Damien Giard : Pour concrétiser cette idée, nous avons collaboré avec Urbania, une start-up québécoise qui a ouvert une filiale en France. Ils ont développé le format « Micro Mag », un magazine digital envoyé par SMS, WhatsApp ou email. Nous l’avons adapté aux attentes des adolescents en y ajoutant lecture, BD, interactivité et courrier des lecteurs.

Comment conservez-vous l’ADN de Phosphore tout en vous adaptant aux nouveaux usages des ados ?

Delphine Saulière d’Izarny : Nous gardons nos valeurs fondamentales, seule la forme évolue. La relation d’intimité avec nos lecteurs reste essentielle. Par exemple, nous avons créé un WhatsApp spécifique où les abonnés peuvent laisser des messages vocaux auxquels nous répondons, comme nous le faisions auparavant avec nos rubriques courrier et nos experts. L’orientation scolaire demeure un pilier. Nous utilisons par exemple le motion design pour expliquer les subtilités de Parcoursup, rendant ainsi l’information plus immersive grâce à l’image et à la voix des journalistes. Notre rubrique découverte du monde est aussi enrichie avec des vidéos en partenariat avec Le Monde.

Quels enseignements avez-vous tirés de l’incubation avec Urbania ?

Damien Giard : Ce projet a permis à nos équipes print de repenser leur métier. Nous avons appris à travailler en multidimension, car un angle vidéo n’est pas si éloigné d’un angle journalistique classique, mais il demande une approche différente.
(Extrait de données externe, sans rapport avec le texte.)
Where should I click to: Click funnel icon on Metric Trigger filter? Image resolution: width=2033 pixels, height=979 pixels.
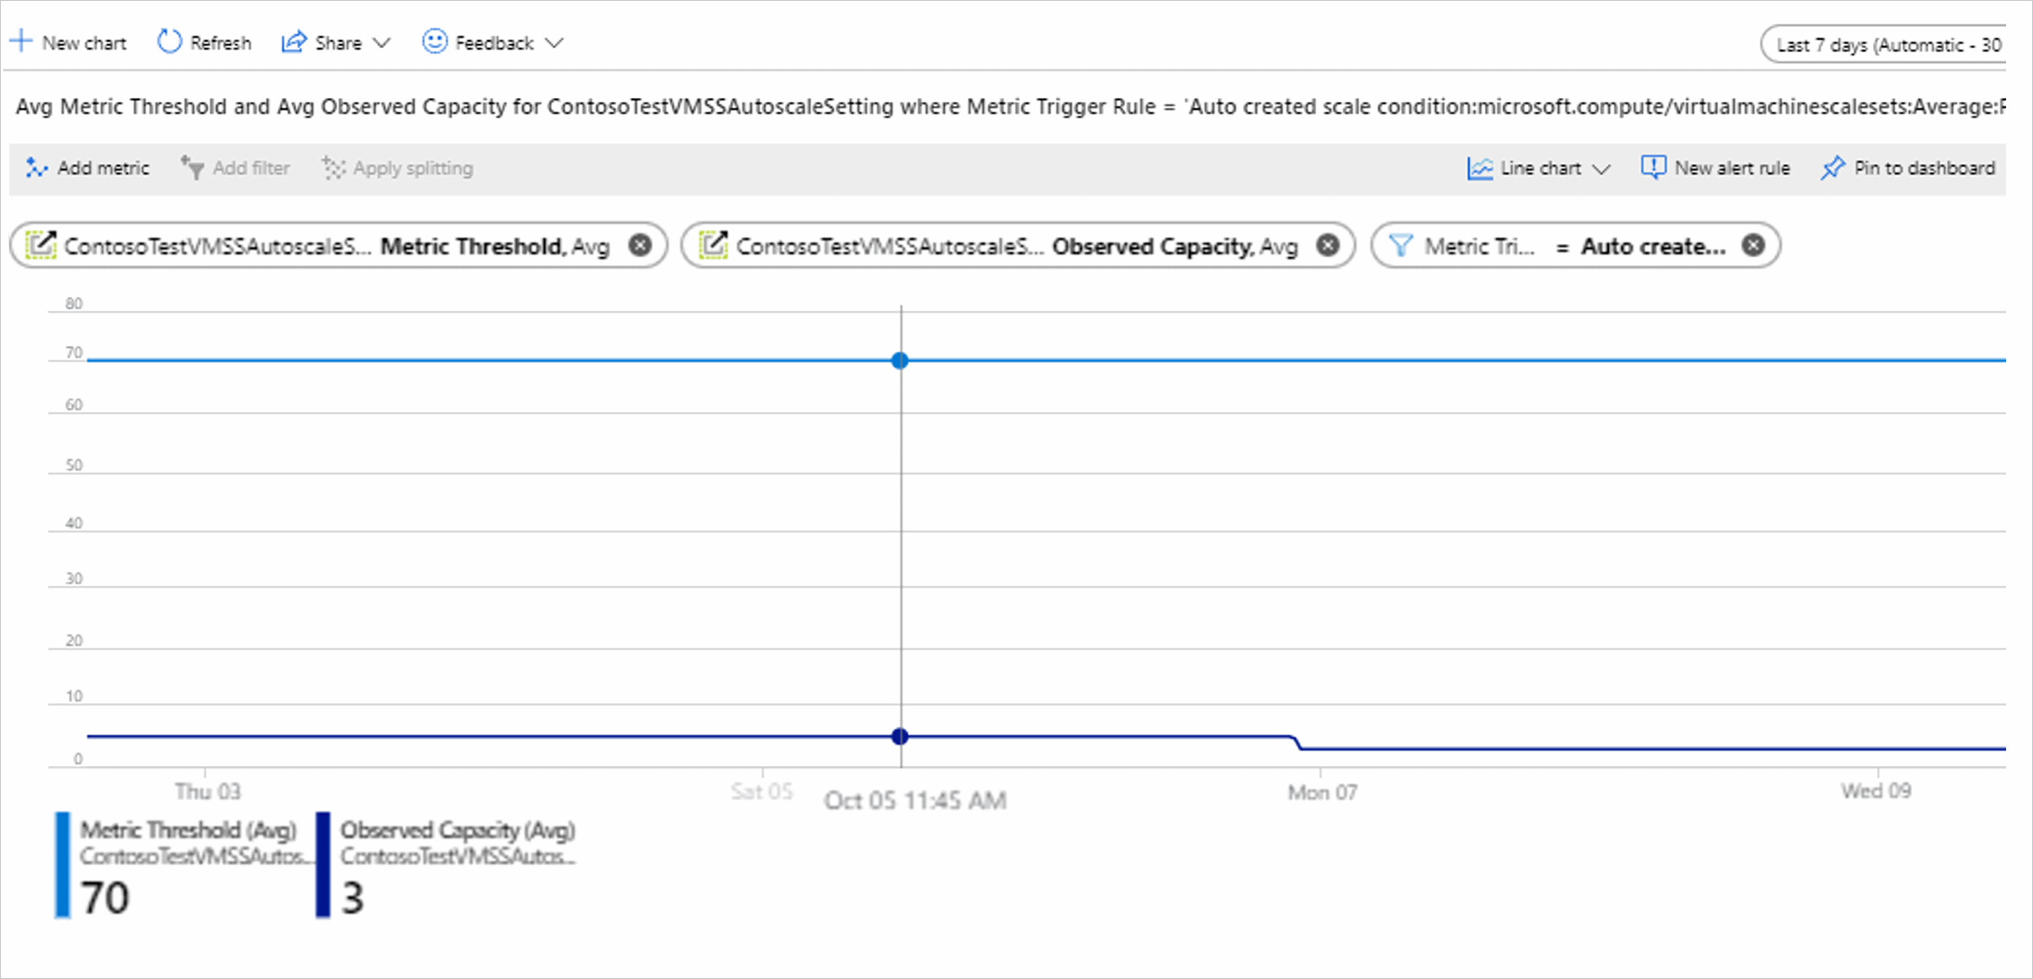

Un autre apprentissage important concerne notre posture : chez Bayard Jeunesse, nous avons toujours eu une approche discrète, en nous effaçant derrière le contenu. Dans le numérique, nous devons être plus visibles, parler à l’audience et exister en tant que voix du média, sans toutefois tomber dans le piège de l’influence.

Vous savez que les jeunes consomment principalement du contenu sur TikTok, Instagram et YouTube. Allez-vous vous positionner sur ces plateformes ?
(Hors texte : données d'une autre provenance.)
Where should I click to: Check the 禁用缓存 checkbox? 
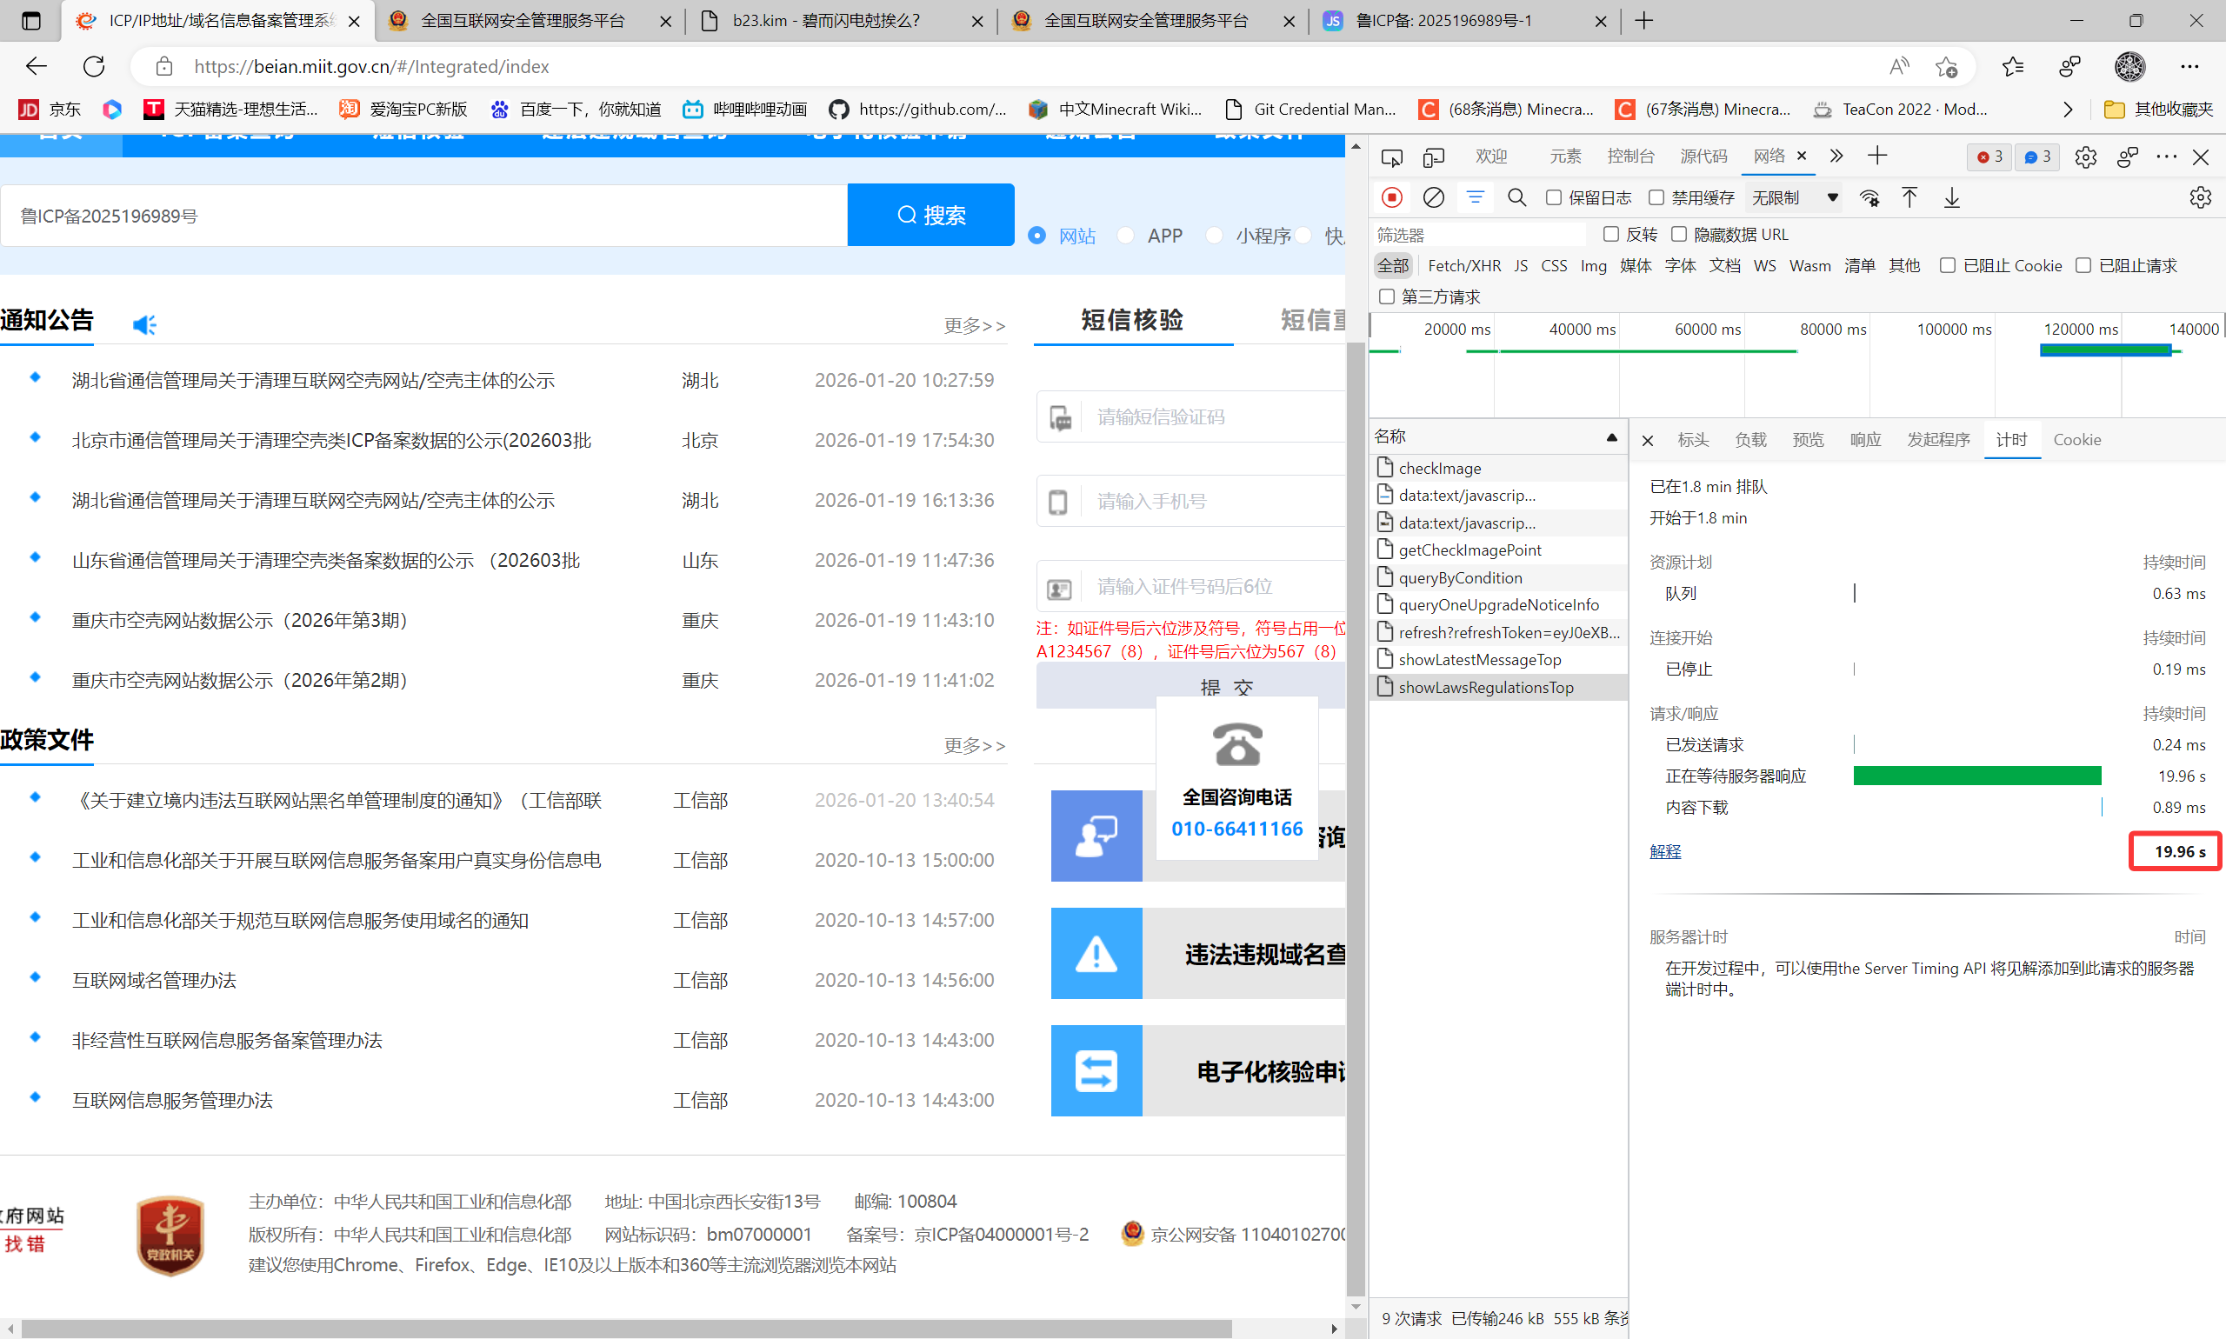point(1657,198)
Delphine Saulière d’Izarny : Nous avons une écriture spécifique pour les réseaux sociaux, mais notre stratégie est de créer notre propre espace plutôt que de dépendre des plateformes. Nous voulons donner envie aux jeunes de nous suivre en proposant des contenus décalés, humoristiques et engageants. L’autre enjeu est de convaincre les parents et grands-parents, qui sont souvent ceux qui financent l’abonnement, que ce format numérique a une vraie valeur.

Le passage au numérique impacte-t-il le modèle économique de Phosphore ?
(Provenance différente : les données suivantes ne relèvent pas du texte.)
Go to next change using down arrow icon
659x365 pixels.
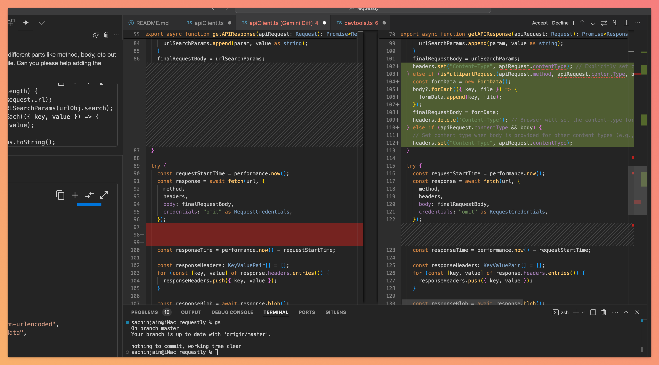[x=593, y=23]
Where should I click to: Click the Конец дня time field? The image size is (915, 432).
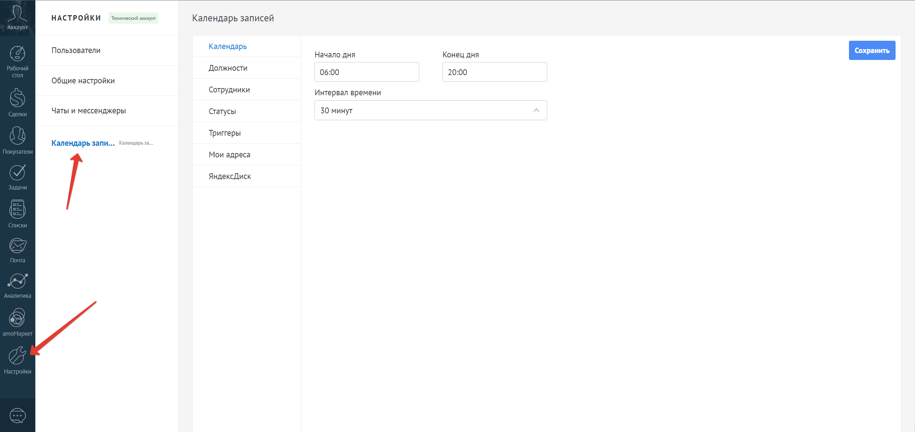click(x=494, y=72)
Damien Giard : Oui, et nous croyons fermement en notre modèle d’abonnement à 9 euros par mois. Nous travaillons à enrichir cette offre, notamment avec des modules d’apprentissage de l’anglais. Nous explorons également une approche B2B, en intégrant des partenaires institutionnels dans le Micro Mag. Nous avons déjà initié des opérations spéciales sur des thématiques sociétales, en partenariat avec la mission de lutte contre les addictions. Ces collaborations permettent d’apporter du contenu utile et interactif aux jeunes.

Utilisez-vous des technologies de recommandations personnalisées ?

Damien Giard : Non. Nous avons fait le choix de ne pas utiliser d’algorithmes ni de publicité ciblée. Nous souhaitons offrir un contenu fiable et équilibré, sans piéger nos abonnés dans une logique de consommation infinie.  Phosphore reste un concentré de 15 minutes d’actualité et de découverte, un format concis et efficace.

Comment imaginez-vous l’évolution de Phosphore d’ici 5 ans ?

Delphine Saulière d’Izarny : Nous avons de grandes ambitions : développer des outils autour des soft skills, organiser des événements en présentiel et adapter notre offre pour les plus jeunes. Nous savons que les usages numériques évoluent très rapidement. En 2019, nous n’aurions pas imaginé une telle explosion des écrans chez les adolescents. Aujourd’hui, les collégiens sont autant concernés que les lycéens. Nous voulons créer un média de qualité et innovant, qui accompagne parents et enfants vers un usage responsable des écrans. Nous sommes convaincus que le numérique est l’avenir, et nous nous engageons à en faire un atout pour l’information des jeunes.